INPUT DATA —

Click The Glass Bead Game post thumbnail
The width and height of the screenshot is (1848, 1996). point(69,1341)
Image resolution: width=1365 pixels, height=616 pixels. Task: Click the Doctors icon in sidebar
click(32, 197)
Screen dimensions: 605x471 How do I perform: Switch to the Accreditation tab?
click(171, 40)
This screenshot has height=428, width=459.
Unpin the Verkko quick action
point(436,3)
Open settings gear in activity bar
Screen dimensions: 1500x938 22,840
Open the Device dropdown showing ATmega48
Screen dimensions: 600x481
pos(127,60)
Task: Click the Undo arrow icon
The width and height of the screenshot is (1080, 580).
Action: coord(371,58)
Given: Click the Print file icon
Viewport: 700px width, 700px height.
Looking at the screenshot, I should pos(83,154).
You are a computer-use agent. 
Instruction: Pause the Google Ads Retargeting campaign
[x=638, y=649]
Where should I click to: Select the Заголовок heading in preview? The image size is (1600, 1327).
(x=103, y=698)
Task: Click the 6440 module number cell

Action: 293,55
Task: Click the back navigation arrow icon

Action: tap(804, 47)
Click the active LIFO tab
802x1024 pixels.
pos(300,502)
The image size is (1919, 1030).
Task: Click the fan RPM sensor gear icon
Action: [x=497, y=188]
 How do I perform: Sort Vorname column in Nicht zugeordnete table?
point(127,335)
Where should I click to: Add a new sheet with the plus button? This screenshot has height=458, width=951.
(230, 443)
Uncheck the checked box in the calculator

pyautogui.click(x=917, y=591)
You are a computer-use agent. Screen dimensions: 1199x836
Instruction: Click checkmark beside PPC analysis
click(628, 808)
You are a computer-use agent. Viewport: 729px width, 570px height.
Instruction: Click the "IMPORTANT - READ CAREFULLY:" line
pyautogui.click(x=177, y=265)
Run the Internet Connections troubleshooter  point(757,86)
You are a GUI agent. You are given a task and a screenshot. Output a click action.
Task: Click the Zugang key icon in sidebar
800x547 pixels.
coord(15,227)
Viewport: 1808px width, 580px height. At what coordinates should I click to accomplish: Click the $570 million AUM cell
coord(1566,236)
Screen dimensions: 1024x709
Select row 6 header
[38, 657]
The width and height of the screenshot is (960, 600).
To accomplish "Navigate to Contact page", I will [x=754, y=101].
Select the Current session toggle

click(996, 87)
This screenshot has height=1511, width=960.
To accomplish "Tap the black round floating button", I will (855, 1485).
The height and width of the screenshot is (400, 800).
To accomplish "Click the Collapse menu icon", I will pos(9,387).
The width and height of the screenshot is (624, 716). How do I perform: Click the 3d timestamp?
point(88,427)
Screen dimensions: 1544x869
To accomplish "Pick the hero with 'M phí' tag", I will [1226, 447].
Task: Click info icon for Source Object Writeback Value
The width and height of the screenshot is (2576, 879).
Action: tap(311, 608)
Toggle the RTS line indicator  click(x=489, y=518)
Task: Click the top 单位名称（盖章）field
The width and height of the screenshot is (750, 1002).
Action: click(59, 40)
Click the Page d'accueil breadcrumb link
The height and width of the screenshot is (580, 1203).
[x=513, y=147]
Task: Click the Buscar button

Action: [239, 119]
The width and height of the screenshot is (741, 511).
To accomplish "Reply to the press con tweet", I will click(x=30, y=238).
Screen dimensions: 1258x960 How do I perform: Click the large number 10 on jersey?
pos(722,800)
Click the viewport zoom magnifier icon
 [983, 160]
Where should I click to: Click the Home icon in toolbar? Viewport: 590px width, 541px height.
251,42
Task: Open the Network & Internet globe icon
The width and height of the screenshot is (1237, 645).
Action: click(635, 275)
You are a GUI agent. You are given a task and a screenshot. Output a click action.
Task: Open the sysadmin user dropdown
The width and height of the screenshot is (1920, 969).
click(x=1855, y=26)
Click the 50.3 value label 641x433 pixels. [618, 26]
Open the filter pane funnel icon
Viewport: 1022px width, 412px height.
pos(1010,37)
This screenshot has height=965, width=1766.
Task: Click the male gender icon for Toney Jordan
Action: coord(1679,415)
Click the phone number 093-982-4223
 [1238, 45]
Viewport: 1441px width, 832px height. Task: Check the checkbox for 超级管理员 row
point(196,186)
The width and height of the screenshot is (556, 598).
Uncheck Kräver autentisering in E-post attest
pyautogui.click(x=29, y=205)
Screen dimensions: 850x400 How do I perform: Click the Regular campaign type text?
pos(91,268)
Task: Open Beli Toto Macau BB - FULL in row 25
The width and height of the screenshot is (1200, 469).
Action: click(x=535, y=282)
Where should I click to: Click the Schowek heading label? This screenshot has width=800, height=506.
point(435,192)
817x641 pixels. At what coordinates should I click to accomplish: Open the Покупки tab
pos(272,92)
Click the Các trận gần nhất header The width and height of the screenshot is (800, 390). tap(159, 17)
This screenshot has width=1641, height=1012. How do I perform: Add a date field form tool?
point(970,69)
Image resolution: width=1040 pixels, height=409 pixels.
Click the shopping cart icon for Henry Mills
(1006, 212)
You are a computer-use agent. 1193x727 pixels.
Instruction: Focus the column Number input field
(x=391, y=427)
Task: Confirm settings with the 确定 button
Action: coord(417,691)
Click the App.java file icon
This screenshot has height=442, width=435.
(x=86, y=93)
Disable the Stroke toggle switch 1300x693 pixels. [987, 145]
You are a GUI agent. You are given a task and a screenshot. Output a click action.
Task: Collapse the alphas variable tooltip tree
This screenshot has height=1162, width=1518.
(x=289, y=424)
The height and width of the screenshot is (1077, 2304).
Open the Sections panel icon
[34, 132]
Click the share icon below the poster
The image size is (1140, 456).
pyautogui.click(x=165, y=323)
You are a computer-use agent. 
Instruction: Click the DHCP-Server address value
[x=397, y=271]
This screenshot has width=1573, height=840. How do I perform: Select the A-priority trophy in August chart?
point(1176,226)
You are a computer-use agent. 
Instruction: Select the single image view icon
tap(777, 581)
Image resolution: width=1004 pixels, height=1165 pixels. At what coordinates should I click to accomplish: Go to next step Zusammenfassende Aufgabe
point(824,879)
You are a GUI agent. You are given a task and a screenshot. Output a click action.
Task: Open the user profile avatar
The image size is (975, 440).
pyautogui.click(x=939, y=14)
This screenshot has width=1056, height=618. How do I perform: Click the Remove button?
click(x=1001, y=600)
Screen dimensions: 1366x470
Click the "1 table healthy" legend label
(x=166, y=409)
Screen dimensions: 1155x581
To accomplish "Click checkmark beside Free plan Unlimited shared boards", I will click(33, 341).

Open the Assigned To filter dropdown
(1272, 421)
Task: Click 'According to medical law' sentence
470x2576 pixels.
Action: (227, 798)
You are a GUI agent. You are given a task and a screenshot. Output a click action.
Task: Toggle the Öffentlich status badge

HOW TO COMPLETE THIS TASK —
Tell how many lines in the records above carry the word "Internet". Only the number should appear in the reply.

WRITTEN REPLY —
2